Nikolas Ferreira faz novos vetos de ao PL de Minas acertados pela nacional
Enquanto sobram interessados em se filiar na carona dos votos do parlamentar, partidos de porte médio e pequenos têm dificuldades para montar as chapas

Nikolas Ferreira vetou a filiação no PL de Minas dos deputados federais Stefano Aguiar (PSD), dr. Frederico (PRD) e Pedro Aihara (PRD). Assim como já havia feito com o deputado federal Marcelo de Freitas (União), esses parlamentares vinham negociando com Valdemar da Costa Neto, presidente nacion al da legenda. Nikolas, que é o puxador de votos do partido no estado, também vetou a filiação ao PL de Minas de um nome de São Paulo, Thiago Milhim ,– que tem como nome de urna “Thiago Ganem”.
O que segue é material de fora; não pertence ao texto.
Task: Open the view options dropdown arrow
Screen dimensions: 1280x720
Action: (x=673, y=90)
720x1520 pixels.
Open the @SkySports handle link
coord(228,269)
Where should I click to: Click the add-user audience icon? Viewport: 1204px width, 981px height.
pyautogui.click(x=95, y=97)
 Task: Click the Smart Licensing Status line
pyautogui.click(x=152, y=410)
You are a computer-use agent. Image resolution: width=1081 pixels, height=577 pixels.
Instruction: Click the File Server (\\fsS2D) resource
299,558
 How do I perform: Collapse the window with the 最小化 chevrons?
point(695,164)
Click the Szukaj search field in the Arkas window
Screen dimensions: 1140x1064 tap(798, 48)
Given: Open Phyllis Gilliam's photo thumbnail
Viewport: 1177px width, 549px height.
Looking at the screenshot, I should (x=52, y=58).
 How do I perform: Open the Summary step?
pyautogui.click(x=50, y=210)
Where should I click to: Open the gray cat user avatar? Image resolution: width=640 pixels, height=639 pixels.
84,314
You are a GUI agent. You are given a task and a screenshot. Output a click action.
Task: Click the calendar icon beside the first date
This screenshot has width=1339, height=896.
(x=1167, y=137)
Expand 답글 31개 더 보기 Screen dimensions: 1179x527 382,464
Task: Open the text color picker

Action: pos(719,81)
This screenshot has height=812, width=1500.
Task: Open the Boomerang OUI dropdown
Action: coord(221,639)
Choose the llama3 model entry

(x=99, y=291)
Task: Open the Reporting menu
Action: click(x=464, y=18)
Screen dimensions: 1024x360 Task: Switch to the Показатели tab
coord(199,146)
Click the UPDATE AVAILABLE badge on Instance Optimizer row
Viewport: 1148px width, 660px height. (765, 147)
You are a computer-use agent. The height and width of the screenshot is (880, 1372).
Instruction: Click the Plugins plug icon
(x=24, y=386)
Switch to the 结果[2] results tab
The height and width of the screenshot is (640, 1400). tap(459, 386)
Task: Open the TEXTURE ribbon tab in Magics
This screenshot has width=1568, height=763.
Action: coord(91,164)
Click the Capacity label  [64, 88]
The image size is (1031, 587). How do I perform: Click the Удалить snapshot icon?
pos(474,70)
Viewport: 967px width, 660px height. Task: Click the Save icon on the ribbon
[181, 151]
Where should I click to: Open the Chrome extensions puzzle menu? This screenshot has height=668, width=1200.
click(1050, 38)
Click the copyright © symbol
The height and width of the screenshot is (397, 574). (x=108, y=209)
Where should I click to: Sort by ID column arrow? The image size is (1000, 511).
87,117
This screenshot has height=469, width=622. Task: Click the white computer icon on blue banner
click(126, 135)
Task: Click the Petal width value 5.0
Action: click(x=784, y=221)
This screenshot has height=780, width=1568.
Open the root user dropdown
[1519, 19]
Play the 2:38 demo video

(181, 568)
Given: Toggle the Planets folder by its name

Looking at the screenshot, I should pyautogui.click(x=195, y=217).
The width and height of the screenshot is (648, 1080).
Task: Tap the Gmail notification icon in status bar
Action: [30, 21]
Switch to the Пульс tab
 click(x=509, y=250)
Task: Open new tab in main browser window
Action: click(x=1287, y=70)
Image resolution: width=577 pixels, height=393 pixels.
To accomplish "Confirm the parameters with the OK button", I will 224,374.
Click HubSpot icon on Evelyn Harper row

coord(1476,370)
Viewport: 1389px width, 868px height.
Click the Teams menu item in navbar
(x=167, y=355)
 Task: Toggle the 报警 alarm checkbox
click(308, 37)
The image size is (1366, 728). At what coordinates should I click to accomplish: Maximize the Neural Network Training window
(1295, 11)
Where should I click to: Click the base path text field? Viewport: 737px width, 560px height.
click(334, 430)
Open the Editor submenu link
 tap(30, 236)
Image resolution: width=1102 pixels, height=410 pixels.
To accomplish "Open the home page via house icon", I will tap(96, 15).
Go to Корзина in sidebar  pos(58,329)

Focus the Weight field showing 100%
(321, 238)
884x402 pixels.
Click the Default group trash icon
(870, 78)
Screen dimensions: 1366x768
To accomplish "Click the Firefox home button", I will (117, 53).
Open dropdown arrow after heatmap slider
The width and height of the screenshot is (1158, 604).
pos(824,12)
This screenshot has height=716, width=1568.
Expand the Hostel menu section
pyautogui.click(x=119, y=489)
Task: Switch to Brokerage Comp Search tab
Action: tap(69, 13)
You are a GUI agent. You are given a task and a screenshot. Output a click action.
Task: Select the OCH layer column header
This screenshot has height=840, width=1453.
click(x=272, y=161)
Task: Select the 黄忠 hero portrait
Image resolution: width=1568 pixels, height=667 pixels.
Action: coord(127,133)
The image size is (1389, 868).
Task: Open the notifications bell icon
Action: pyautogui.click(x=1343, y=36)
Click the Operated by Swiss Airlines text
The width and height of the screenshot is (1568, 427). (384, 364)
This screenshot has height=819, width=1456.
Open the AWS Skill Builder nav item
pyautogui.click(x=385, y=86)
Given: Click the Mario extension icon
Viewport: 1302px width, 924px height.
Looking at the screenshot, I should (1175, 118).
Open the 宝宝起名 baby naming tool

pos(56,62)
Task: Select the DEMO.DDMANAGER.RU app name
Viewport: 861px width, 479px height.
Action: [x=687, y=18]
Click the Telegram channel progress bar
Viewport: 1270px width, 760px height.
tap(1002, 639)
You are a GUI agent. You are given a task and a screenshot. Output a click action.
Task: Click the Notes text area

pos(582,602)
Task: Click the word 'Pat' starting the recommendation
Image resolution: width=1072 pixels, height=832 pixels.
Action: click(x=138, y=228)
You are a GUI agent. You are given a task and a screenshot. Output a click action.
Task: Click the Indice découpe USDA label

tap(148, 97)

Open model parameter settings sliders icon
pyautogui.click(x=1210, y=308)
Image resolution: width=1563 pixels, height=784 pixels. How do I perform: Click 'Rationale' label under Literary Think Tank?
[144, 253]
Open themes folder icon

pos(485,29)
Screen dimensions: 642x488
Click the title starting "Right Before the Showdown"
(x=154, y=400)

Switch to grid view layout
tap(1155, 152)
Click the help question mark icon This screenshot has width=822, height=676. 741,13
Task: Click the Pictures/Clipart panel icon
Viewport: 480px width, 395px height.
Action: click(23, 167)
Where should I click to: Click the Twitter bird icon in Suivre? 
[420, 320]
Ele é do mesmo grupo político de Lucas Ganem (Podemos), natural de São Paulo e eleito vereador em Belo Horizonte, acusado de fraudar domicílio eleitoral. Nikolas exige de Valdemar da Costa Neto que sejam respeitadas as atas firmadas em reuniões da executiva estadual de Minas, quando foi acordado que o PL não filiaria na janela partidária deputados federais, nem outros candidatos, sem aprovação prévia de Nikolas. Ele quer influenciar e escolher as candidaturas para que tenha dentro do PL, algo como uma bancada própria de deputados. De olho na carona da votação esperada de Nikolas Ferreira, no PL, sobram lideranças interessadas em migrar para a legenda. Além do fator Nikolas, o PL tem, entre todos os partidos políticos, a maior fatia do fundo eleitoral para as campanhas: R$ 886 milhões.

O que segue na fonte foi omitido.